EXTRACT TO READ
We will explore what is Dapper, key concepts in Dapper and how Dapper is used in System Design.

Table of contents:

1. Introduction to Dapper
2. Design Principles
3. Distributed tracing in Dapper
4. Trace collection process
5. General purpose Dapper tools
6. Usage of Dapper

Introduction to Dapper

Dapper is a distribution tracing solutions developed by Google to provide their developers with more information about the behavior of complex distributed systems. Distributed systems are difficult to observe, not all problems could be pinpointed based on logs and statistics. For instance, a simple search query through the frontend server will be sent to multiple servers in the backend for processing. This include searching within its own index, specific category of results such as images, news, video and retrieving related advertising. One of these servers in the backend could be performing poorly which result in the delay in the overall response. It would be hard to pinpoint which service is causing the issue and the reason behind it.

Design Principles

These three design principles seek to fulfill the Ubiquitous deployment and continuous monitoring requirements of Dapper.

Low overhead
In order to ensure the application team uses the tracing system, there should be negligible performance impact on the running services.

Application-level transparency
The tracing system should minimize the intrusive modifications in order to fulfil the ubiquity requirement.

Scalable
The tracing system should be able to scale with the growth of the applications over the next few years.

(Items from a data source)
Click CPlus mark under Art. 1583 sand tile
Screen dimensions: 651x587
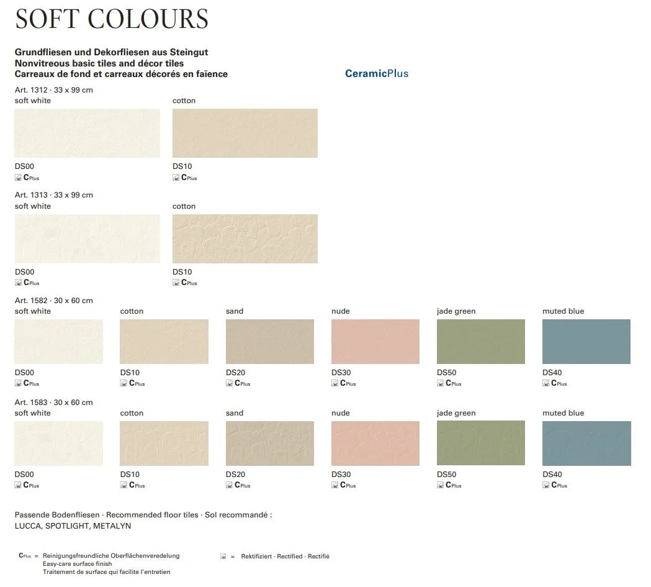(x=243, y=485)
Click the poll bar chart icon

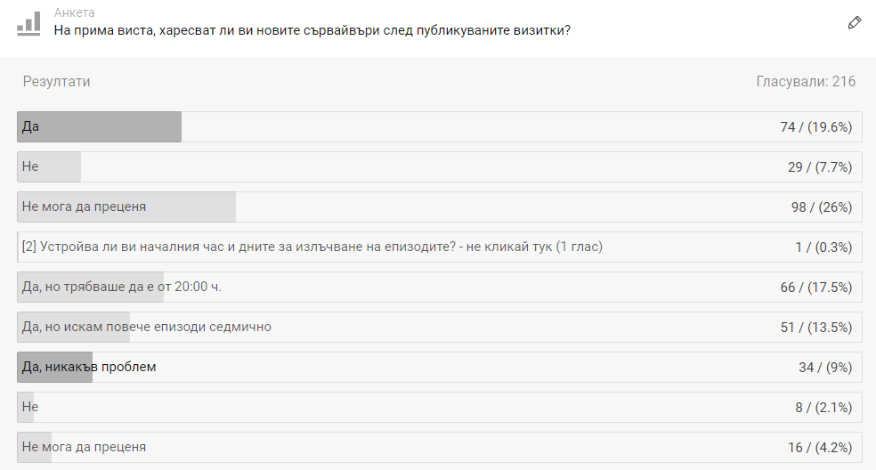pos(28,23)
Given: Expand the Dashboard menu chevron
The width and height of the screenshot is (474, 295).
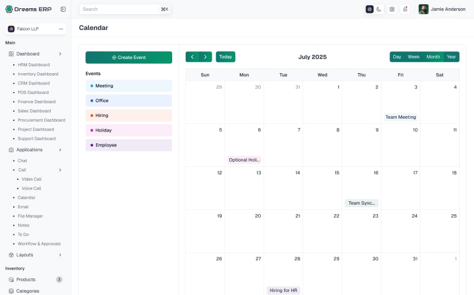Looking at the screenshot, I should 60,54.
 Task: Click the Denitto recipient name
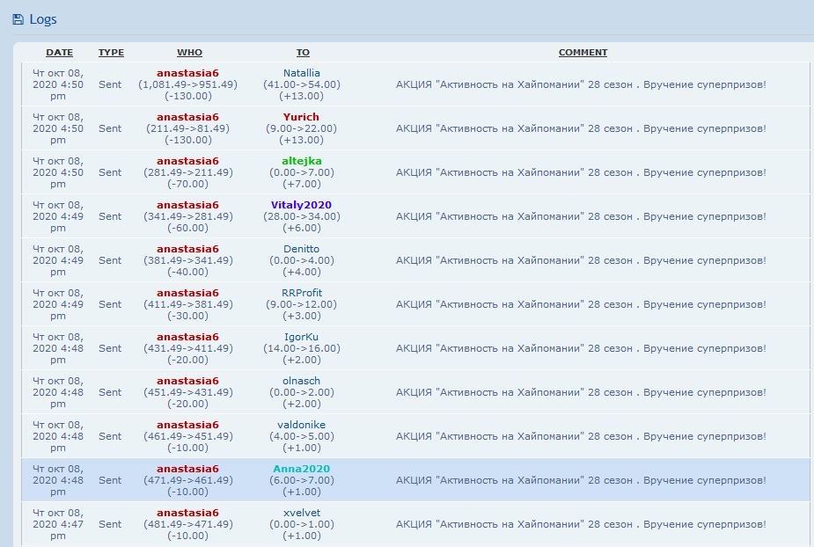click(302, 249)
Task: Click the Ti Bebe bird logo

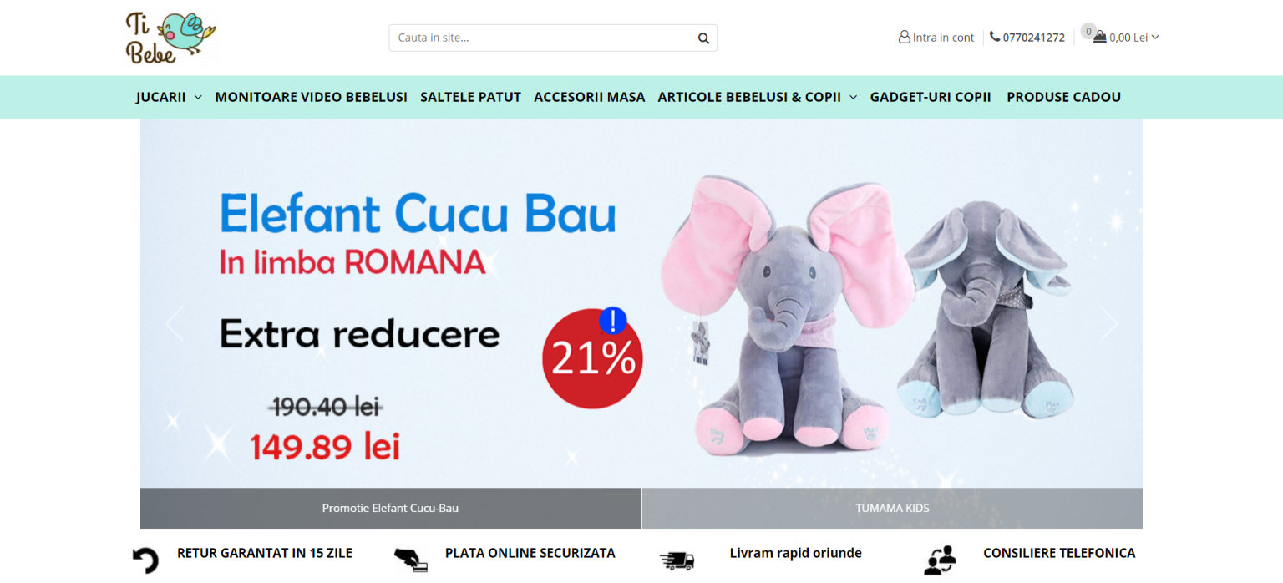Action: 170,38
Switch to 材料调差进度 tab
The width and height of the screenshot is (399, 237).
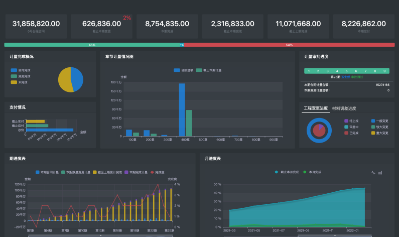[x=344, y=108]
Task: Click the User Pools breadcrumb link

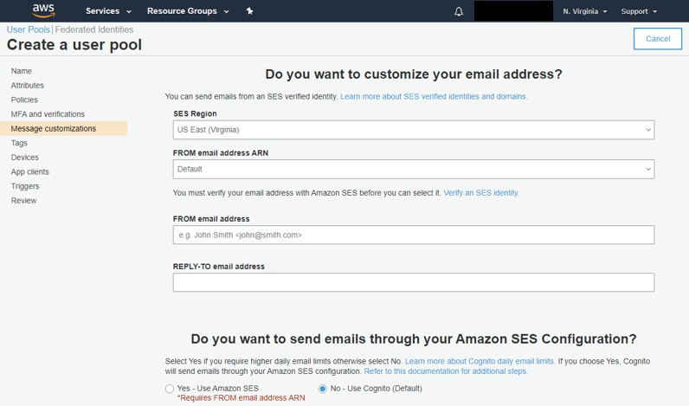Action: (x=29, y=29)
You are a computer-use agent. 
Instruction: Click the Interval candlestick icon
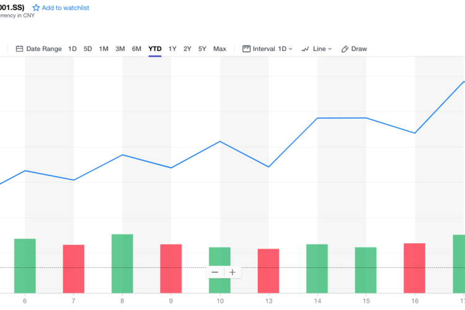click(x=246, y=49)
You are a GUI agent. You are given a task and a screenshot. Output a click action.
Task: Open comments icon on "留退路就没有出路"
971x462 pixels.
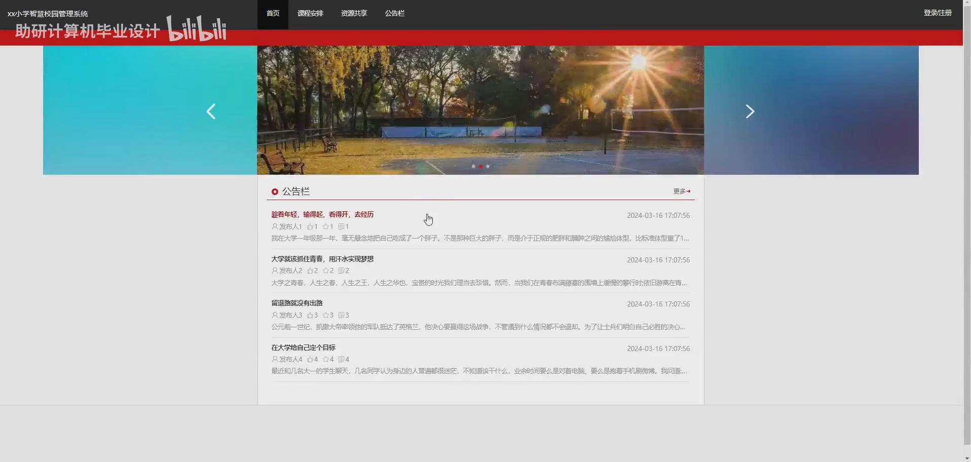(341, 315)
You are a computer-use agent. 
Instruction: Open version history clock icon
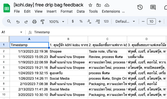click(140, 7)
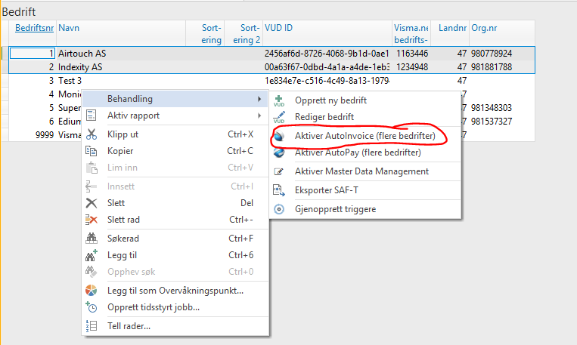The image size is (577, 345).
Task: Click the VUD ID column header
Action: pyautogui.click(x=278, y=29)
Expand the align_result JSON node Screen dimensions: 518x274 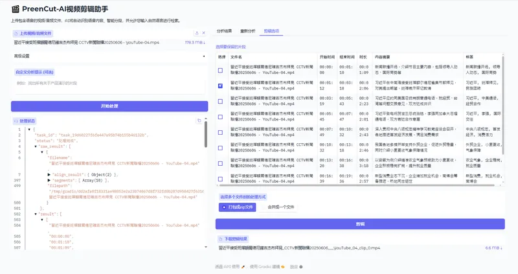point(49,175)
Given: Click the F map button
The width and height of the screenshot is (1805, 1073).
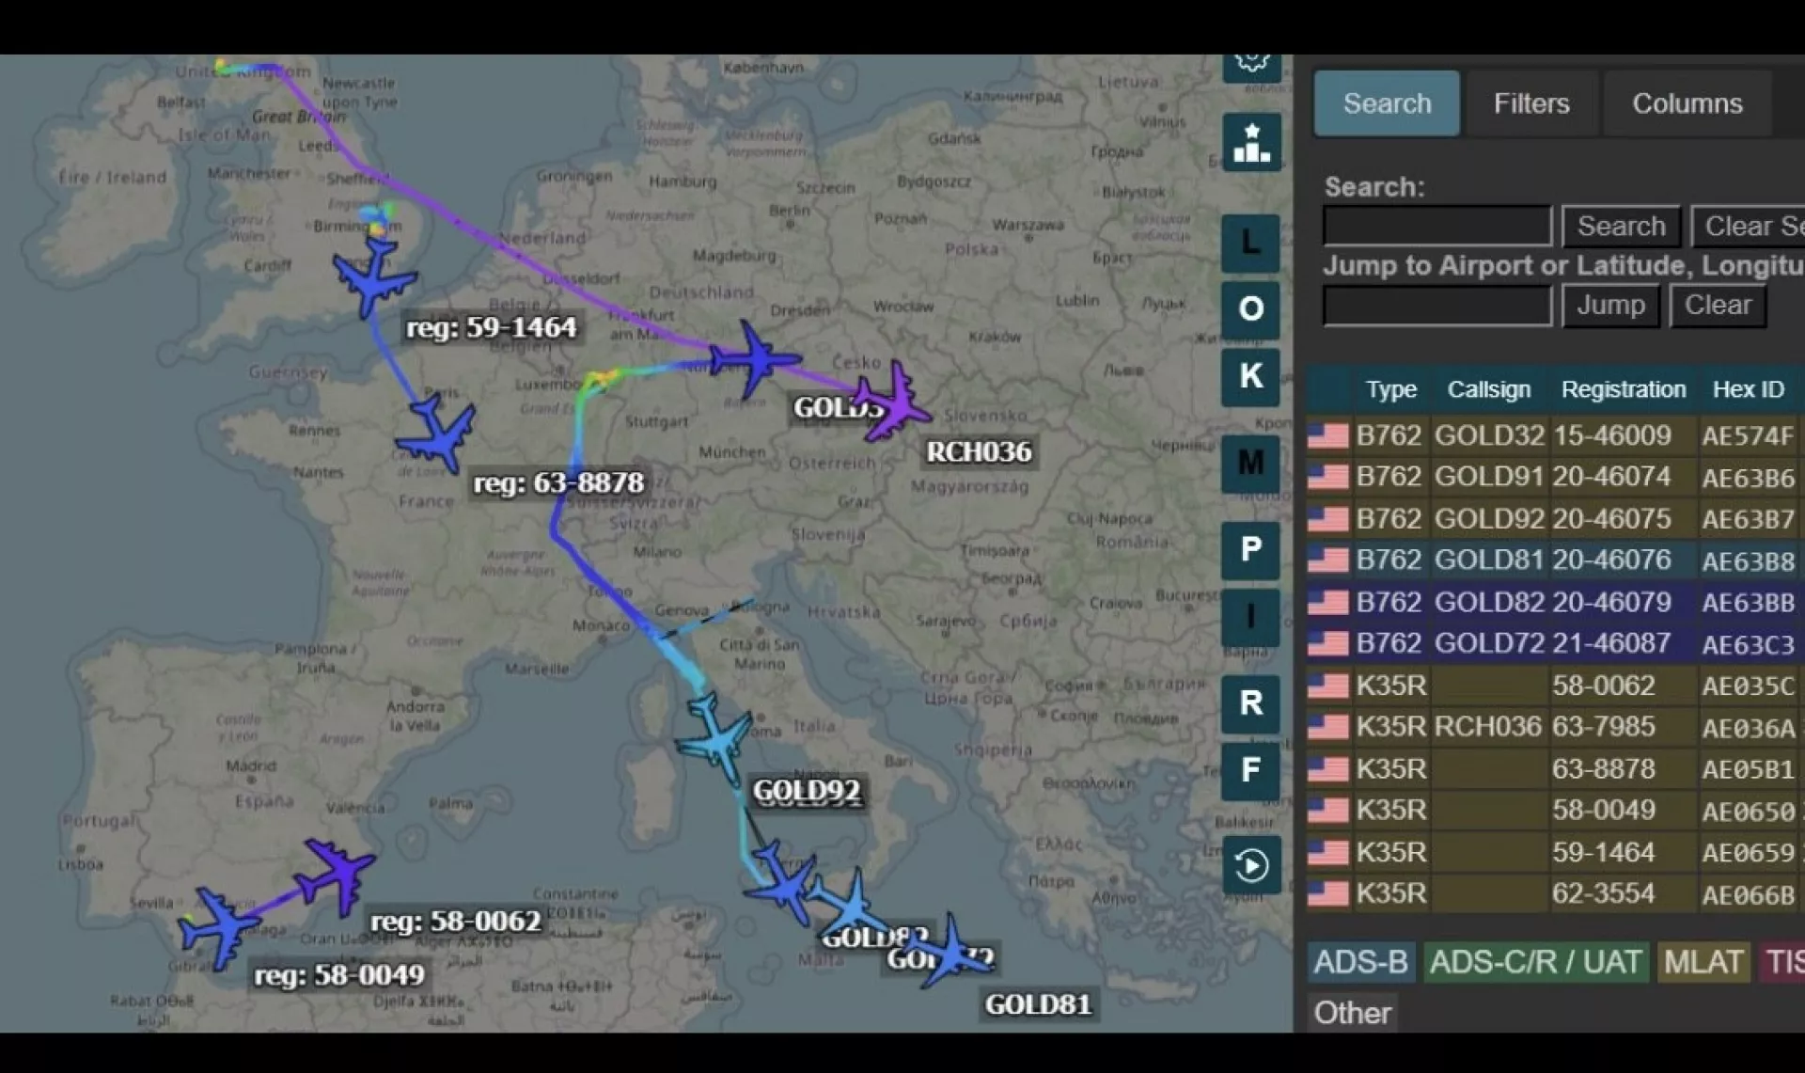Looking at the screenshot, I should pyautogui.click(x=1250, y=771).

EXERCISE AIM
Retype the entire passage on Dapper word for word, from its opening sentence through its final line.

SOLUTION
We will explore what is Dapper, key concepts in Dapper and how Dapper is used in System Design.

Table of contents:

1. Introduction to Dapper
2. Design Principles
3. Distributed tracing in Dapper
4. Trace collection process
5. General purpose Dapper tools
6. Usage of Dapper

Introduction to Dapper

Dapper is a distribution tracing solutions developed by Google to provide their developers with more information about the behavior of complex distributed systems. Distributed systems are difficult to observe, not all problems could be pinpointed based on logs and statistics. For instance, a simple search query through the frontend server will be sent to multiple servers in the backend for processing. This include searching within its own index, specific category of results such as images, news, video and retrieving related advertising. One of these servers in the backend could be performing poorly which result in the delay in the overall response. It would be hard to pinpoint which service is causing the issue and the reason behind it.

Design Principles

These three design principles seek to fulfill the Ubiquitous deployment and continuous monitoring requirements of Dapper.

Low overhead
In order to ensure the application team uses the tracing system, there should be negligible performance impact on the running services.

Application-level transparency
The tracing system should minimize the intrusive modifications in order to fulfil the ubiquity requirement.

Scalable
The tracing system should be able to scale with the growth of the applications over the next few years.